*Description of the task:*
Extract the records from the line with "Click the 60 minute x-axis tick label" to the line with "coord(757,49)", reproducing them character for character.

*Record excerpts:*
--

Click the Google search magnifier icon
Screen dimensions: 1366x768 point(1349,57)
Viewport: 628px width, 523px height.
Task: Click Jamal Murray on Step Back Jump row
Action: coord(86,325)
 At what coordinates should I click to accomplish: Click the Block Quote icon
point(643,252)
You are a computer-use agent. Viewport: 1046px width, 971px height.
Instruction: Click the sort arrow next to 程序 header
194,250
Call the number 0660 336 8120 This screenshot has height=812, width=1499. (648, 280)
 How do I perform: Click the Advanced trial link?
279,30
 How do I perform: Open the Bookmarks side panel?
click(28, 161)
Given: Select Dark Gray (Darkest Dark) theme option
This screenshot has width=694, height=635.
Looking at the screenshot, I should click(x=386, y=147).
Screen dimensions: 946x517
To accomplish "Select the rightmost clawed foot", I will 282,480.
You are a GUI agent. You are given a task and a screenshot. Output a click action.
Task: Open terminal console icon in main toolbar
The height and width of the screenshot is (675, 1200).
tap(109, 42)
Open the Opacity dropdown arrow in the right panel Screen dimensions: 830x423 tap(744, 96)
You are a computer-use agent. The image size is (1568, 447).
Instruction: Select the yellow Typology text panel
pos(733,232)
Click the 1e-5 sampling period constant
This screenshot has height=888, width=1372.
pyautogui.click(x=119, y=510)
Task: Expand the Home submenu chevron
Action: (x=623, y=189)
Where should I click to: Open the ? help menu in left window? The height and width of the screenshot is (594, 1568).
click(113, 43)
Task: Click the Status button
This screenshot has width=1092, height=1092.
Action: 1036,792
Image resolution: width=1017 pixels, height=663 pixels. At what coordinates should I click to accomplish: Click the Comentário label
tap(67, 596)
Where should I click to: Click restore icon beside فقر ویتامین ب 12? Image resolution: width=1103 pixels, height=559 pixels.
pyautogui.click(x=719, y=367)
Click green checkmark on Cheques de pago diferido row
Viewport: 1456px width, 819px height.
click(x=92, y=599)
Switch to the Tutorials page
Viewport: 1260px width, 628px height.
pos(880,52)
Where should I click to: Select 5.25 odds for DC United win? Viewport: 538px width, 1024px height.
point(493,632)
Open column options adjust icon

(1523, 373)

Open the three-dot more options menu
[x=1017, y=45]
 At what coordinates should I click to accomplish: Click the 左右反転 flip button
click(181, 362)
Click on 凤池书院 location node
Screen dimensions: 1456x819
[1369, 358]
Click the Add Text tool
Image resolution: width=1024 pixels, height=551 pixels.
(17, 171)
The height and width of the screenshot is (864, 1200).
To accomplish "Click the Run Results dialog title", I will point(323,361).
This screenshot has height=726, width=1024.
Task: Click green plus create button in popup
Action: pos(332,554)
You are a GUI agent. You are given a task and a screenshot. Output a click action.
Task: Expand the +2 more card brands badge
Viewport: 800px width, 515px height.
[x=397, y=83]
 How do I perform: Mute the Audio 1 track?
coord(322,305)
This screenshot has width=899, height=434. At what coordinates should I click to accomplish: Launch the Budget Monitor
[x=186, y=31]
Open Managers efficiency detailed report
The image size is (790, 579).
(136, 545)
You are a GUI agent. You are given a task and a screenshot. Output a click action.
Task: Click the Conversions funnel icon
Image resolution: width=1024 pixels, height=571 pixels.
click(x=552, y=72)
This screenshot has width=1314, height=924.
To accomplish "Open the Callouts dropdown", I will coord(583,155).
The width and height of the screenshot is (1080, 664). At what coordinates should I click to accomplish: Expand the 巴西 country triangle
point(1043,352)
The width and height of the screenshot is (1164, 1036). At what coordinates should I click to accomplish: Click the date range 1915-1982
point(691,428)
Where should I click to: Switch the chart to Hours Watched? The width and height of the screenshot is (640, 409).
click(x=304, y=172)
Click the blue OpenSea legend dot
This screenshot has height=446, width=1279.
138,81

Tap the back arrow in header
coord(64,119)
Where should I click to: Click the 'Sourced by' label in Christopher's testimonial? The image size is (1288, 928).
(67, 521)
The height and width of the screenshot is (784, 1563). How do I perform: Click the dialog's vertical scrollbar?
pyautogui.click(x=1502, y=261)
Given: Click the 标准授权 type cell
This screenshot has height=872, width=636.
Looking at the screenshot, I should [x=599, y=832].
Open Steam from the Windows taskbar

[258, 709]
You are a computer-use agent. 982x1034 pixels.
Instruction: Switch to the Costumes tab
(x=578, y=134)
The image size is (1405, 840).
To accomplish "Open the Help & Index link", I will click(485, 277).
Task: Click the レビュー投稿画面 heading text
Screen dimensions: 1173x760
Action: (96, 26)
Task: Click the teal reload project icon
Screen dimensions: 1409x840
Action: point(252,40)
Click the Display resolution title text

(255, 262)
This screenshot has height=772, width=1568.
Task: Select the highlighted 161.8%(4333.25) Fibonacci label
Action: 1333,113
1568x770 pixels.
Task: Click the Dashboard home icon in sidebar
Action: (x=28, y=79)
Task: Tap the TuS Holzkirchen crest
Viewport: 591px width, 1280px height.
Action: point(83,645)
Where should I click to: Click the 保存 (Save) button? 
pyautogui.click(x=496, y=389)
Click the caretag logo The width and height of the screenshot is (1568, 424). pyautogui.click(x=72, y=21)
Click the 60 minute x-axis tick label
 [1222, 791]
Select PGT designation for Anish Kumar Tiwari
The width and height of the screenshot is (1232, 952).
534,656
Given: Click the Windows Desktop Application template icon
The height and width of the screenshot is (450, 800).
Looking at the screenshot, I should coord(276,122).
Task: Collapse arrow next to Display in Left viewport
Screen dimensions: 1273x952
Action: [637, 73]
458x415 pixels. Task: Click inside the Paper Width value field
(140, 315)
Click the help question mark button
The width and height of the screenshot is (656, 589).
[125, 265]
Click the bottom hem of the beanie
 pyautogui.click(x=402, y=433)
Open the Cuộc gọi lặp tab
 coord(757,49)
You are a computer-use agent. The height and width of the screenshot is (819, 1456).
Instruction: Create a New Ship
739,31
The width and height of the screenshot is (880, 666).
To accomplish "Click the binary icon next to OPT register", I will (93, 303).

--

*Response:*
Click the 60 minute x-axis tick label
 [1222, 791]
Select PGT designation for Anish Kumar Tiwari
The width and height of the screenshot is (1232, 952).
534,656
Given: Click the Windows Desktop Application template icon
The height and width of the screenshot is (450, 800).
Looking at the screenshot, I should coord(276,122).
Task: Collapse arrow next to Display in Left viewport
Screen dimensions: 1273x952
Action: [637, 73]
458x415 pixels. Task: Click inside the Paper Width value field
(140, 315)
Click the help question mark button
The width and height of the screenshot is (656, 589).
[125, 265]
Click the bottom hem of the beanie
 pyautogui.click(x=402, y=433)
Open the Cuộc gọi lặp tab
 coord(757,49)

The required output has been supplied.